Militarization in Ixcán: Thin Red Lines

The war is over forever. But the army remains in many areas of Guatemala, which are still cut through by the thin red lines of military logic.

Francisco Iznardo

The trauma of the war and the militarization are still palpable in many areas of indigenous and rural Guatemala. One such area is Ixcán, which was incorporated as a municipality in 1985 and covers over 1,500 square kilometers of the northwestern part of the department of Quiché. Although the armed conflict ended and the peace accords were signed several years ago, returning to a normal life is a very slow process, and great needs must still be met to ensure the mental health of individuals and communities in this region.

The army remains in the area, under the pretext that Ixcán lies on the border with Mexico. It maintains an indirect presence in community life through a wide network of informers and a string of "civic campaigns": road construction projects, children’s events, health campaigns, community fairs and the like. It has a stronger direct presence in the areas where returning refugees initially settled and in the old cooperatives of Ixcán Grande.

The military is interested in maintaining absolute control of the region, and is used to having the whole population and all of the local authorities under its thumb. This has made it very hard to build civil society or consolidate autonomous municipal authority. The army’s subtle but omnipotent presence hampers reconciliation and the emotional recovery of these communities.

Displacement and violence


The Ixcán region has been shaped by the displacement of populations and a forced diaspora that has taken place in several stages. Migrants from the highlands colonized the region starting in the 1960s, then during the armed conflict, especially in 1982, there was a massive exodus, with people desperately seeking refuge in other parts of the country as well as Mexico. The region was repopulated under government auspices with land reassignments during the 1980s. This was followed by the repatriation of refugees between 1987 and 1989 and the organized return of displaced communities from 1993 to 1995.

Ixcán was one of the scenes of the war. In fact, from the army’s perspective, it was geostrategically important in the counterinsurgency campaign. It also served as the foquista nucleus for the Guerrilla Army of the Poor (EGP), which spread out from there towards Quiché, Huehuetenango and Alta and Baja Verapaz in the 1970s. For all that, it provided a place for the civilian population uprooted by the war to settle, since its inaccessible reaches offered an internal refuge and space for resistance.

Ixcán is also characterized by its multiethnic character. As a result of the multiple displacements in its history, Ixcán contains a dozen different ethno-linguistic Mayan groups. Some 90% of the population is indigenous and the other 10% ladino, hailing from nearly all the other departments in the country. These groups share the same social and environmental niche in the municipality’s small towns, after a convulsive historical process that has lasted some three decades.

The forest is disappearing

Land was the center of attraction in the settling of Ixcán and remains the basis of the region’s economy. Nonetheless, only 16.7% of the land in Ixcán is suitable for agriculture. The other 83.3% is made up of wet tropical forests with a fragile ecological balance. Despite this, almost all of Ixcán’s population, except for a few merchants and professionals in the municipal seat, work full- or part-time in agriculture. They have done so for a long time, without knowledge of techniques that would allow for sustainable development. The forest is disappearing as a result of the fires, the increasing consumption of trees for fuel in various activities, and the rampant trade—both legal and illegal—in wood.

→ WHAT IS REQUIRED:
Transcribe the passage on militarization in Ixcán from "The army remains in the" up to and including "of these communities.".

→ DATASET EXCERPT:

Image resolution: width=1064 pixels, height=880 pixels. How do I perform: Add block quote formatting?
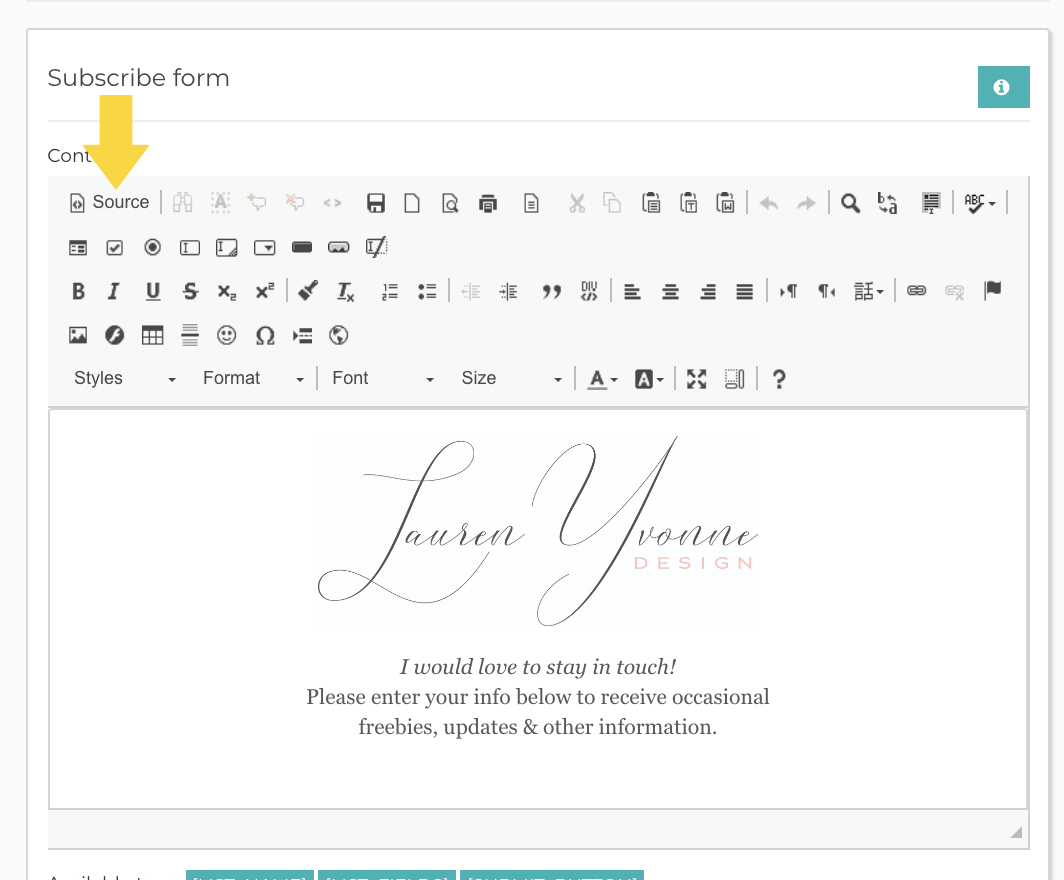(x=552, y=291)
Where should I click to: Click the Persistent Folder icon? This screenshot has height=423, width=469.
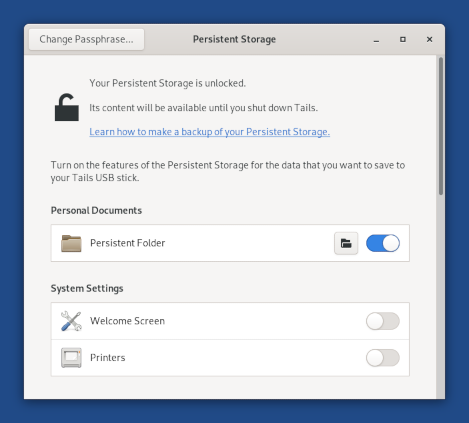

→ FINISHED TASK:
The army remains in the area, under the pretext that Ixcán lies on the border with Mexico. It maintains an indirect presence in community life through a wide network of informers and a string of "civic campaigns": road construction projects, children’s events, health campaigns, community fairs and the like. It has a stronger direct presence in the areas where returning refugees initially settled and in the old cooperatives of Ixcán Grande.

The military is interested in maintaining absolute control of the region, and is used to having the whole population and all of the local authorities under its thumb. This has made it very hard to build civil society or consolidate autonomous municipal authority. The army’s subtle but omnipotent presence hampers reconciliation and the emotional recovery of these communities.